|Name:||SS City of Adelaide|
|Owner:||Australasian Steam Navigation Company, Melbourne (1863-1887)
British India & Queensland Agency Ltd, Sydney (1887)
Australasian United Steam Navigation Company, London (1887-1890)
W. A. Ritchie, Sydney (1890-1895)
G. J. Robertson, Sydney (1895-1902)
Howard Smith Company, Melbourne (1902-1915)
George Butler, Townsville (1915-)
|Builder:||J & G Thomson, Govan|
|Launched:||22 December 1863|
|Out of service:||1912|
|Fate:||Caught fire in 1912
Purchased for scuttling in 1915
Ran aground in 1916
|Type:||Passenger-Cargo Steamship (1863-1890)
Barque (1890 onwards)
tonnage (NT) of 615 tons
838 GRT (1863)
Net tonnage (NT) of 824 tons
1,212 GRT (1871)
|Length:||251.4 feet (76.6 m) (1863)
252.8 feet (77.1 m) (1871)
|Beam:||28.3 feet (8.6 m)|
|Draft:||16.6 feet (5.1 m)|
|Reason for loss:||Fire|
|Wreck depth:||2 meters|
The City of Adelaide was a passenger steam ship launched in 1863 in Glasgow, Scotland. The vessel was later converted to a Barque for use as a cargo transport. In 1912 the vessel was gutted by fire, and in 1916 the burnt hulk was run aground in Cockle Bay, Magnetic Island, Australia. During the Second World War four people were killed in a training accident when a RAAF aircraft struck the masts of the vessel.
Launched on 22 December 1863, the SS City of Adelaide was commissioned for the Australasian Steam Navigation Company and built in Govan, Glasgow by J & G Thomson. The vessel ran regular passenger services between several destinations including Melbourne, Sydney, Honolulu and San Francisco. Having undergone a refit in 1871 the vessel operated for a further 14 years before being retired from service in 1885. Following the merger of the Australasian Steam Navigation Company with the Queensland Steamship Company, in 1887, City of Adelaide continued in service with the successor company Australasian United Steam Navigation Company.

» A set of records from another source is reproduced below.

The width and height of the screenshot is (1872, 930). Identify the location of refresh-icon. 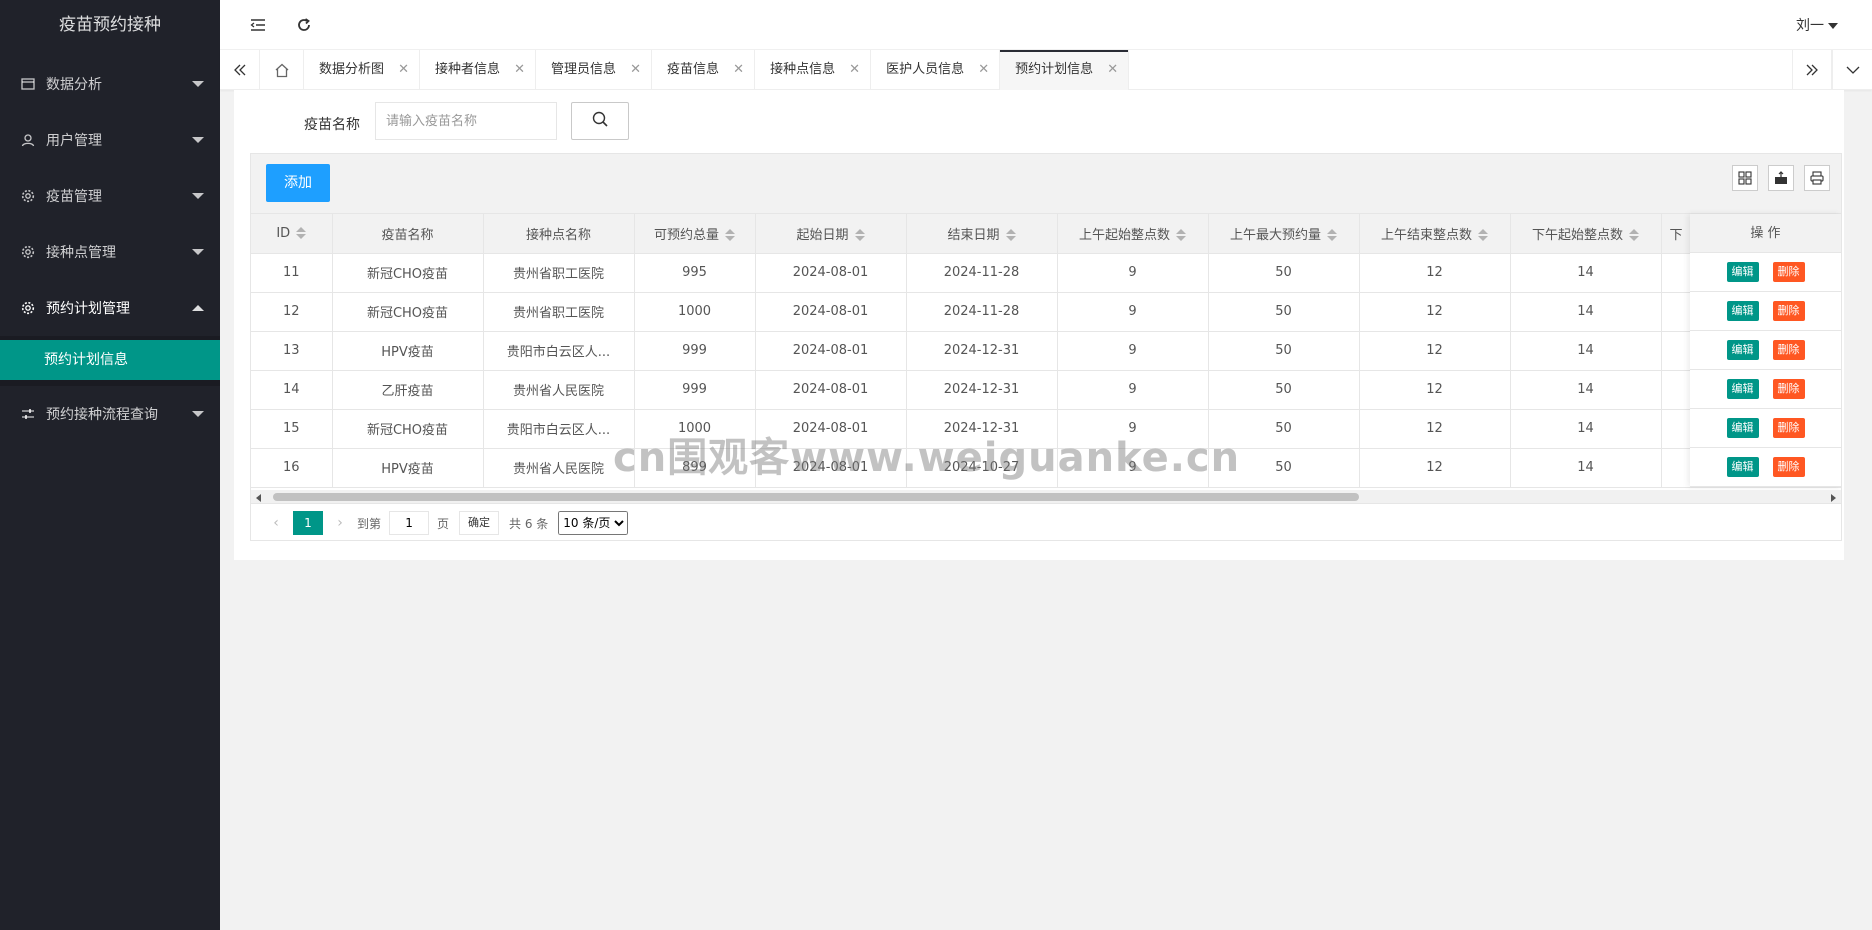
(304, 25).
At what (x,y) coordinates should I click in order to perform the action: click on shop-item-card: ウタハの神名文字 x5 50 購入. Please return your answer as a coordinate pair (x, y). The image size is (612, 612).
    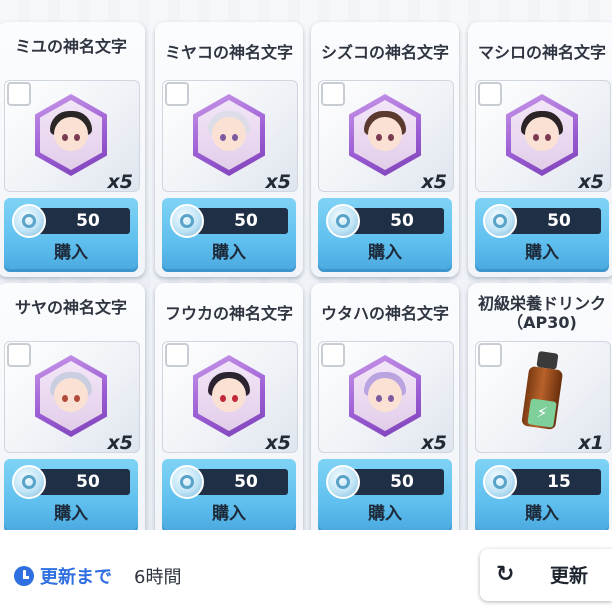
    Looking at the image, I should click on (385, 406).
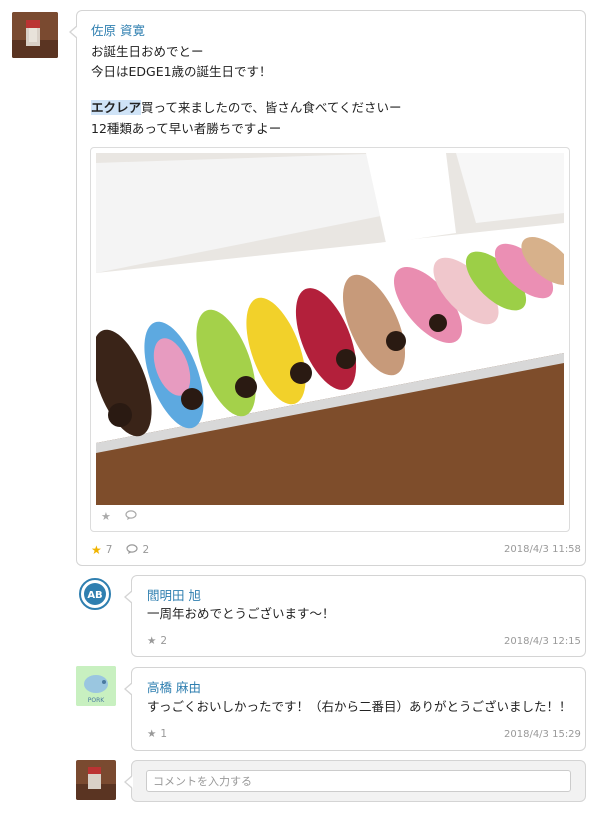  Describe the element at coordinates (120, 550) in the screenshot. I see `post-actions: ★ 7 2` at that location.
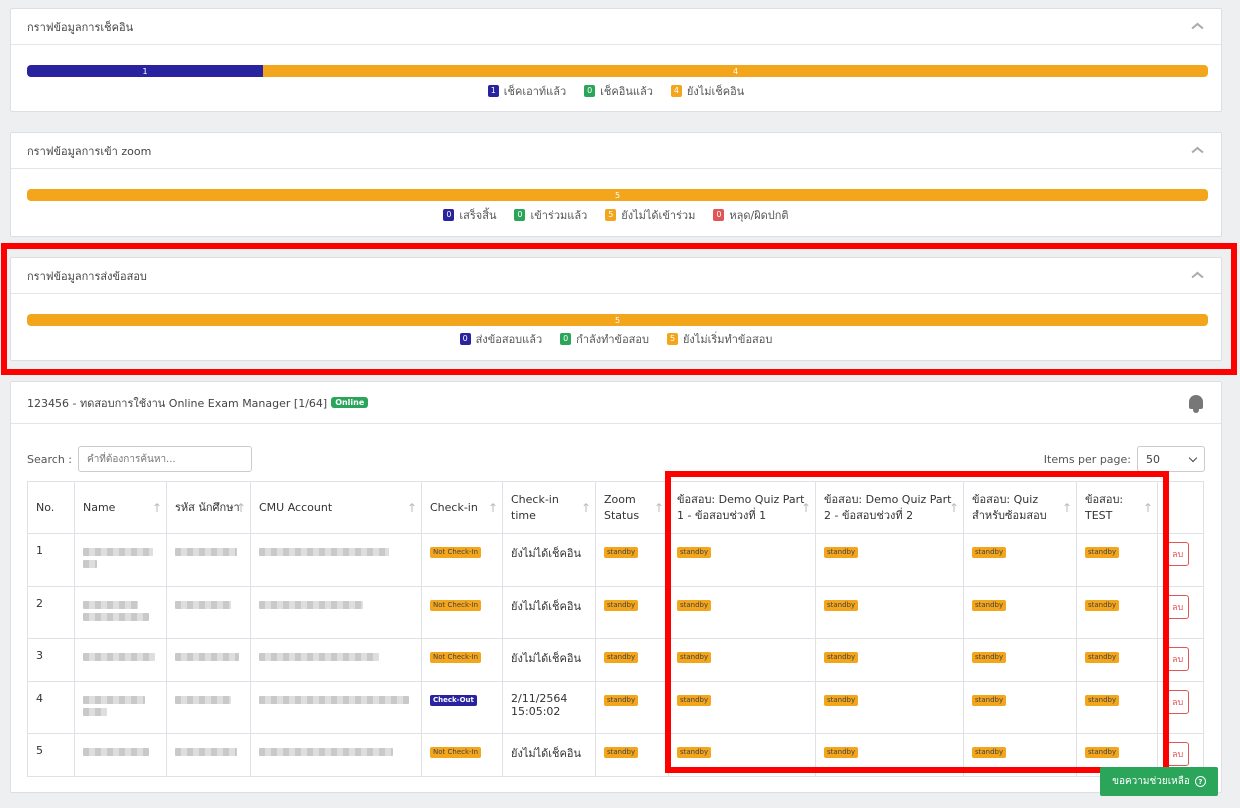  Describe the element at coordinates (470, 215) in the screenshot. I see `legend-item: 0 เสร็จสิ้น` at that location.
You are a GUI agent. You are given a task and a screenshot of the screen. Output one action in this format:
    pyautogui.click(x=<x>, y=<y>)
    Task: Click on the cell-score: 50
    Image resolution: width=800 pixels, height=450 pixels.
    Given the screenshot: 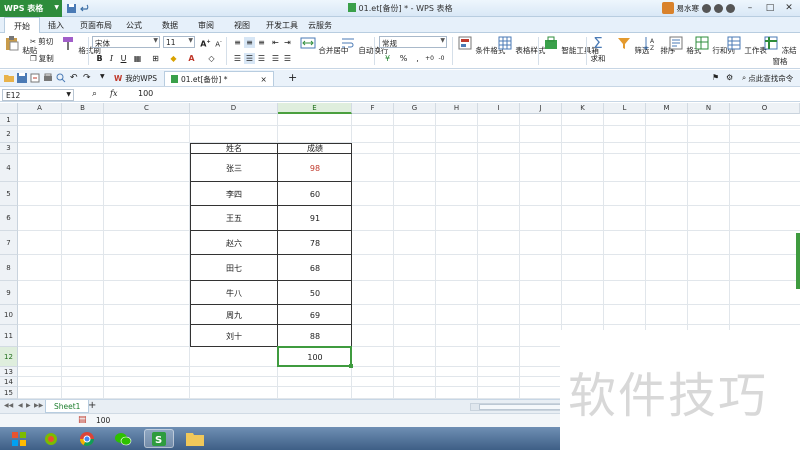 What is the action you would take?
    pyautogui.click(x=315, y=293)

She was sold in 1890 to W. A. Ritchie, of Sydney, and was converted to a four masted barque by removing her boilers and engines. In 1895 the barque was sold onto G J Robertson of Sydney. In 1902 the vessel was purchased by Howard Smith Company of Townsville and used as a hulk for the storage of coal. In 1912 the vessel caught fire and burnt for a number of days before flames could be extinguished. The burnt hulk of the vessel was then purchased in 1915, by George Butler, the son of the first European resident of Magentic Island. Butler had the hull stripped, and an attempt was made to float the vessel to Picnic Bay where it would be scuttled to provide a breakwater for a jetty. However, as the vessel was being transported it ran aground off Cockle Bay.
During World War II the wreck of the vessel was used as a practice target by bomber pilots from the nearby Garbutt Airfield. On October 22nd 1942, six Royal Australian Air Force Bristol Beaufort bombers of 100 Squadron were participating in a coordinated mock torpedo attack on Townsville Harbour followed by a coordinated practice bombing of the wreck of the SS City of Adelaide. Following a successful mock attack on Townsville Harbour, the six bombers climbed to approximately 1,000 ft and proceeded in a vee formation towards Cockle Bay. Several of the aircraft dived upon the wreck in a bombing run, during which one of the aircraft appeared to strike one of the masts of the sunken vessel, before crashing into the shallow ocean approximately 700 meters from the vessel. The plane's fuselage disintegrated on impact instantly killing three RAAF officers and a US Navy Officer aboard.
On Christmas Eve 1971 Cyclone Althea struck the coast of northern Queensland near Magnetic Island, causing the partial collapse of part of the wreck's iron hull. The sunken hull of the vessel has become an artificial island hosting a variety of plant and bird life approximately 300 meters offshore of Cockle Bay.